(Aus einer Sammlung entnommene Zeilen)
★ ★ ★ ★
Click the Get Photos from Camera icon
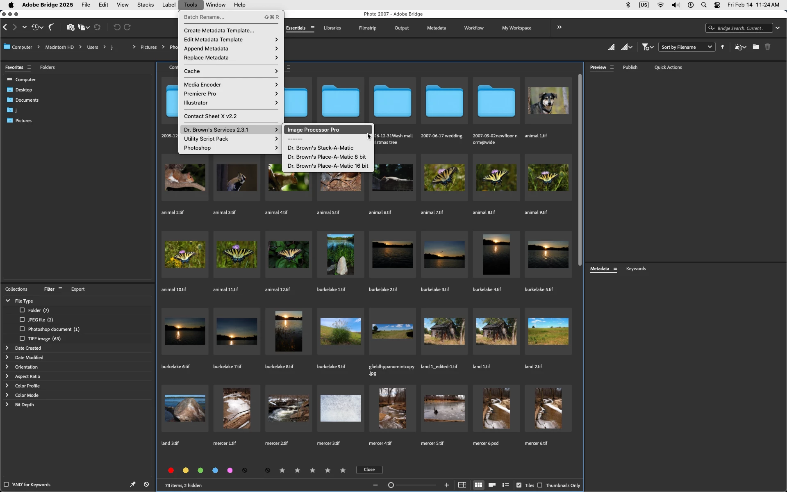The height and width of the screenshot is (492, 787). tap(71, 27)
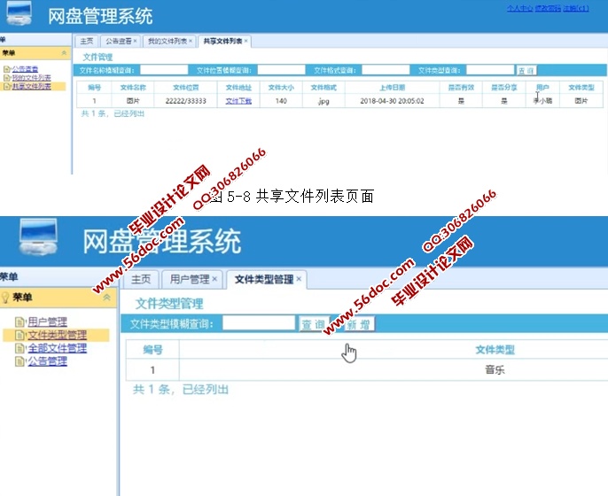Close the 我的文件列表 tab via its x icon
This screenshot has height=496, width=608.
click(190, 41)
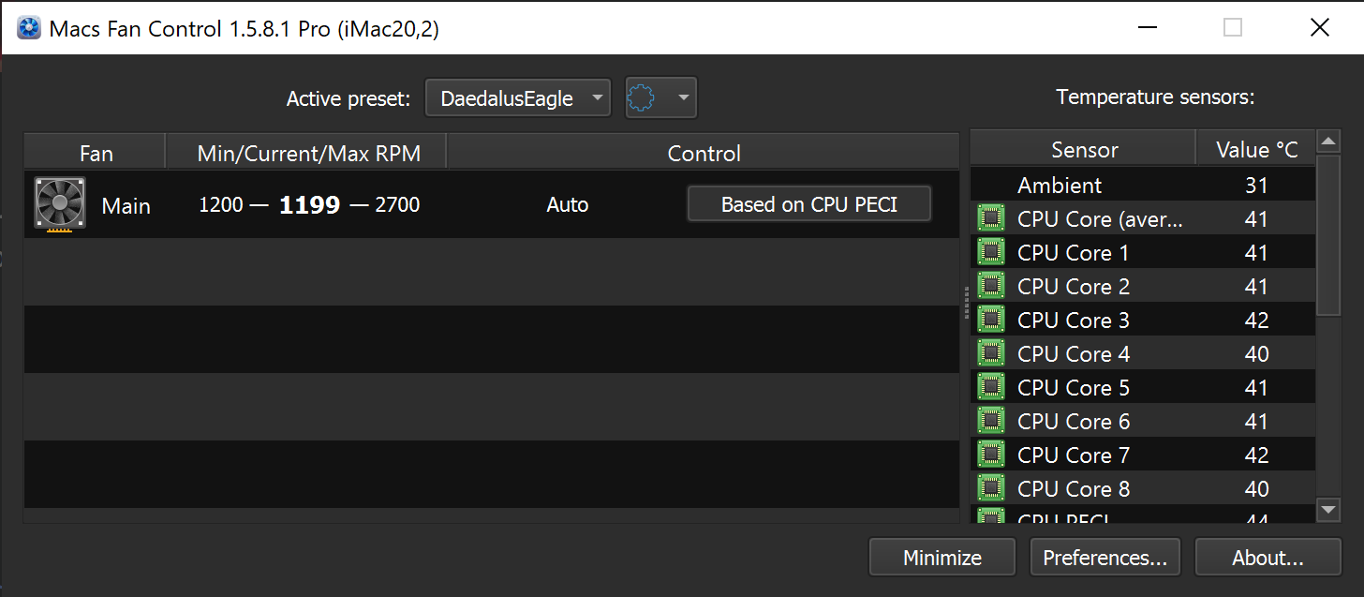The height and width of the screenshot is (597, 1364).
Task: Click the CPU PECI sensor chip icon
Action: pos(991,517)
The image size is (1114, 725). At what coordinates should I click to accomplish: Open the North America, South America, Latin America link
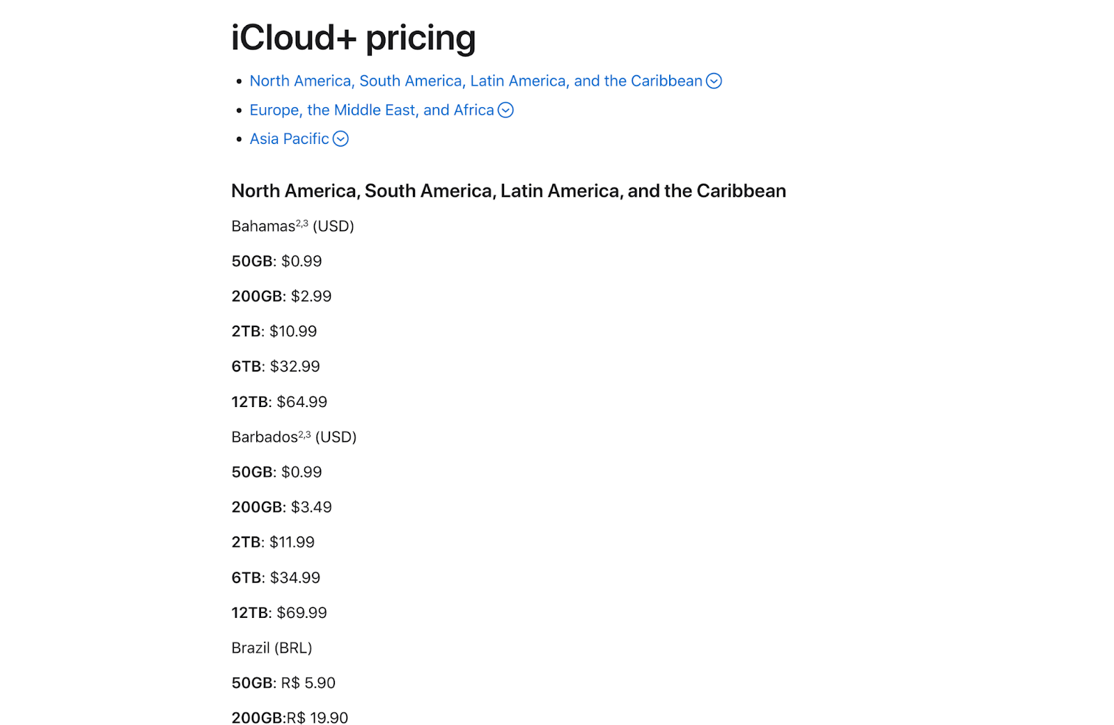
★ ★ ★ ★
SCHRIFTLICHE AUFGABE |
Gib die Zeilen oben Wort für Wort wieder, aber lass die Bilder weg.

ANTWORT ZUR AUFGABE |
Click the Get Photos from Camera icon
The height and width of the screenshot is (492, 787). tap(71, 27)
Close the 我的文件列表 tab via its x icon
This screenshot has height=496, width=608.
click(190, 41)
The height and width of the screenshot is (597, 1364).
Task: Click the CPU PECI sensor chip icon
Action: pos(991,517)
The image size is (1114, 725). At what coordinates should I click to accomplish: Open the North America, South America, Latin America link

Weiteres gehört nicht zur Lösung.